Before the class votes on the best proposal, have the students return to their groups to quickly answer the questions at the end of this section. While students are working in their groups to answer these final questions, walk around and help facilitate their conversations. Use this time to formatively assess group progress. You should hear students discussing their proposals and determining how they align with the overall goal of preventing or mitigating potential disasters.
Here are some questions to ask students to check for understanding. How does your proposal fit in with the other groups’ proposals? Are you considering the information through more than one viewpoint? How can you improve your proposal to make it more effective?
Each group should answer the following questions.
1. How does your group’s proposal compare with those proposed by the other groups?
Our proposal is easier to implement than the proposal by group A and will complement the proposal of group C.
2. What is the most important part of your proposal in terms of preventing disasters? If the disaster cannot be prevented, what is the most important part of your proposal in terms of mitigating the damage from the disaster?
Our proposal focuses on changing building codes to create safer buildings and providing grants to help existing buildings meet the new codes. In the case of a disaster, our proposal creates grants to help people rebuild.

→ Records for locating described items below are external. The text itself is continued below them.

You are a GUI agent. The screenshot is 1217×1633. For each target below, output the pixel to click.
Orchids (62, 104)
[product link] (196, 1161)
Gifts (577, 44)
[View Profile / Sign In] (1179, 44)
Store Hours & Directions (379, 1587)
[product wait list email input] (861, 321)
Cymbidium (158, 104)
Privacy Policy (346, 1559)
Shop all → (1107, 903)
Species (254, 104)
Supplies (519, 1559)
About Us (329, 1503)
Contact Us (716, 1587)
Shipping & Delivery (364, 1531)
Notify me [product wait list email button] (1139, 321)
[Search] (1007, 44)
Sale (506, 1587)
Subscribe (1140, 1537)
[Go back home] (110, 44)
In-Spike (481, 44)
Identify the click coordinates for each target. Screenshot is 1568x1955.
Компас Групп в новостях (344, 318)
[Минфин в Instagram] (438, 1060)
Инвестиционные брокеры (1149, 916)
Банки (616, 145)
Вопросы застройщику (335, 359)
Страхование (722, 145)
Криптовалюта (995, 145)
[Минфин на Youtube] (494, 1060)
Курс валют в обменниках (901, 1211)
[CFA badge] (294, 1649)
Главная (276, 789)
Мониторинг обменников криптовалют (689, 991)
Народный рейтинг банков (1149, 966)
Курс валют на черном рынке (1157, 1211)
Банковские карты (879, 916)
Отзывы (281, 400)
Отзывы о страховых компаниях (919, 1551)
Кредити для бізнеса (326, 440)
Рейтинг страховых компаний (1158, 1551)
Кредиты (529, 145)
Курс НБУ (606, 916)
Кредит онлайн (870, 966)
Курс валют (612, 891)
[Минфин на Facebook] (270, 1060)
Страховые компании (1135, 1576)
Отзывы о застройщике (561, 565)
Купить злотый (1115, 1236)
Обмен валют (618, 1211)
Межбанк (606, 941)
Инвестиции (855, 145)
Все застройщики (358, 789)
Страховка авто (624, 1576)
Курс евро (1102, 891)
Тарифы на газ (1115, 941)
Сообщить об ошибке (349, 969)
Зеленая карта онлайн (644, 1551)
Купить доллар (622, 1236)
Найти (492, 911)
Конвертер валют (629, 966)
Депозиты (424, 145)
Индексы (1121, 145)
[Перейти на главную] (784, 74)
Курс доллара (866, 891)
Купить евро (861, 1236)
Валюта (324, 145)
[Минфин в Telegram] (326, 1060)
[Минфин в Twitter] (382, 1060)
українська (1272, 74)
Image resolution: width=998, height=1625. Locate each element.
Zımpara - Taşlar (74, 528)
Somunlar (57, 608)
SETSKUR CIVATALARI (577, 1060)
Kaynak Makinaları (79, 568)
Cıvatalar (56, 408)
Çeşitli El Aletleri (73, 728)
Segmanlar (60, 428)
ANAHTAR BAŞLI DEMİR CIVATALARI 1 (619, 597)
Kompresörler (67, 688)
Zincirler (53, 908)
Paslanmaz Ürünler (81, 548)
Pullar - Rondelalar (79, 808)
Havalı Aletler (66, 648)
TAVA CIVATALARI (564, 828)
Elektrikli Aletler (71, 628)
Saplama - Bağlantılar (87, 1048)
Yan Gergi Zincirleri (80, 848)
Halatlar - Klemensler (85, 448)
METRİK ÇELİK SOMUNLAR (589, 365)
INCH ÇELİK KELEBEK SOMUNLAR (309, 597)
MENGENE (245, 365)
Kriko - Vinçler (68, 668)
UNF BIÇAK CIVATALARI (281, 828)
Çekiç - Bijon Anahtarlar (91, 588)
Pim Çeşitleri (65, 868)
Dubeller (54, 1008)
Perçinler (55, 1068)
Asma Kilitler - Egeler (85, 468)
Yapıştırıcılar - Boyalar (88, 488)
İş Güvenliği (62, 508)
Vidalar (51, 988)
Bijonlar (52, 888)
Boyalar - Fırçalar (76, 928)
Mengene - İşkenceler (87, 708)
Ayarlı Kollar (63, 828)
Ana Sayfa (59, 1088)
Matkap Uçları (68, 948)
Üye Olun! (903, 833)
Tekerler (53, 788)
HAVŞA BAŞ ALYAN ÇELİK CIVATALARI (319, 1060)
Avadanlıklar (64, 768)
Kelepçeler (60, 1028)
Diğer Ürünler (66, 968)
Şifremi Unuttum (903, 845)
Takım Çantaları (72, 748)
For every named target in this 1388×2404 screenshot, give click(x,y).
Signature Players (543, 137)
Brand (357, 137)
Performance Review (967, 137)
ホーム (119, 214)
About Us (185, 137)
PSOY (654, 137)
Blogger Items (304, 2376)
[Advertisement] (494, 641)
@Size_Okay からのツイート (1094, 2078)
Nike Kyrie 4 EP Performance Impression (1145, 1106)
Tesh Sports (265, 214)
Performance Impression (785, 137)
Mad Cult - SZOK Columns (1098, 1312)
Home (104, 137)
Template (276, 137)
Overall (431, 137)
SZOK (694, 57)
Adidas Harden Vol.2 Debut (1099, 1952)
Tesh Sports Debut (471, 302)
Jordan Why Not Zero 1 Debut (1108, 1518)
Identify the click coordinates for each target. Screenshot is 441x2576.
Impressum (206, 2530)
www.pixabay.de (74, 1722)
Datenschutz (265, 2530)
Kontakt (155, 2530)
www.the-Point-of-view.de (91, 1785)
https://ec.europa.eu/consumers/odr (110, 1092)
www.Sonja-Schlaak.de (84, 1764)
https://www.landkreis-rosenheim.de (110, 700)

3. Why is it important to collaborate and seek feedback from other groups working toward the same overall goal?
Proposals are strongest when strategies dovetail — or fit together — in complementary ways. Also, because there are so many groups with a stake in the end result, it is important to receive feedback to fix oversights in the proposal.
4. How can your group combine resources and expertise with other groups to most effectively reach the overall goal?
We can structure the proposals to work together. For instance, if our group is focusing on building codes and another group is focusing on public service announcements and zoning restrictions, we can combine the proposals. The public service announcements could be used to educate people about code changes and resources to upgrade homes and businesses. If the building and zoning divisions work together, the community might be better protected from disaster.
When the groups have finished their last assessments, gather the class for any final discussion before holding the vote.